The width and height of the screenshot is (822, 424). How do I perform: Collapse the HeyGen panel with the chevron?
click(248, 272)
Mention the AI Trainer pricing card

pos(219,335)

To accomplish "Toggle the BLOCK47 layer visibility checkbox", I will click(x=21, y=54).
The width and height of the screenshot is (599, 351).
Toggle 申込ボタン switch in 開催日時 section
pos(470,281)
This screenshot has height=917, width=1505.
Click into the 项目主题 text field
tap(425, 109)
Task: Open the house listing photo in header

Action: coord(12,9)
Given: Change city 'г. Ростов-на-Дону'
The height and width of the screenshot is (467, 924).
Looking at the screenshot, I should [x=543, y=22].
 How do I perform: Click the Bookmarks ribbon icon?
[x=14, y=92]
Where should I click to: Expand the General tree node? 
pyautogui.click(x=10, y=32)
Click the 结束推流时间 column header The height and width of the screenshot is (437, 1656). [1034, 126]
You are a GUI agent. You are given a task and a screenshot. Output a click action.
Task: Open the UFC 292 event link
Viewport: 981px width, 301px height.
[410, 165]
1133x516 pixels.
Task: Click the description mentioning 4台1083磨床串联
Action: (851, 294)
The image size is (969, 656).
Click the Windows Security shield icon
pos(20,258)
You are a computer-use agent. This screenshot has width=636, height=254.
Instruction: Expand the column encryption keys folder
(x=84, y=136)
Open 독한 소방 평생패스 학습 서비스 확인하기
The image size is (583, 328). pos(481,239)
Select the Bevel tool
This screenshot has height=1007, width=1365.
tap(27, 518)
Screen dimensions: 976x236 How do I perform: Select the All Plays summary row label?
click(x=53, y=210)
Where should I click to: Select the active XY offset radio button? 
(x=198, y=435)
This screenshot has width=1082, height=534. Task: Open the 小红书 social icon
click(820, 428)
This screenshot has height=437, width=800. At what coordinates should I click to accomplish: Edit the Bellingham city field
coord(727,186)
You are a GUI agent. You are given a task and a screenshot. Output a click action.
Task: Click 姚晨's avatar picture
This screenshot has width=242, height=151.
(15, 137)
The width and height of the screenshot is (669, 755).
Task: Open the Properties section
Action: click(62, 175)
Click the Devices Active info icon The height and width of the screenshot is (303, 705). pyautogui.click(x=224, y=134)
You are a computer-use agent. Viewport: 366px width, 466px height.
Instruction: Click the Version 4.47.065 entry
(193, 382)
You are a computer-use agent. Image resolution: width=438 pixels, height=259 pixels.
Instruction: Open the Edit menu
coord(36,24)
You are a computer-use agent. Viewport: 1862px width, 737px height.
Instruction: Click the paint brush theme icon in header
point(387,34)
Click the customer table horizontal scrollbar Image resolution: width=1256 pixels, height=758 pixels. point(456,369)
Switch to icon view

TASK GOAL:
What you return should be only the lines from the line containing "This screenshot has width=242, height=151." through the end of the material above, reproduced exactly, first and last included.

RESULT BELOW:
This screenshot has width=242, height=151.
(15, 137)
The width and height of the screenshot is (669, 755).
Task: Open the Properties section
Action: click(62, 175)
Click the Devices Active info icon The height and width of the screenshot is (303, 705). pyautogui.click(x=224, y=134)
You are a computer-use agent. Viewport: 366px width, 466px height.
Instruction: Click the Version 4.47.065 entry
(193, 382)
You are a computer-use agent. Image resolution: width=438 pixels, height=259 pixels.
Instruction: Open the Edit menu
coord(36,24)
You are a computer-use agent. Viewport: 1862px width, 737px height.
Instruction: Click the paint brush theme icon in header
point(387,34)
Click the customer table horizontal scrollbar Image resolution: width=1256 pixels, height=758 pixels. point(456,369)
Switch to icon view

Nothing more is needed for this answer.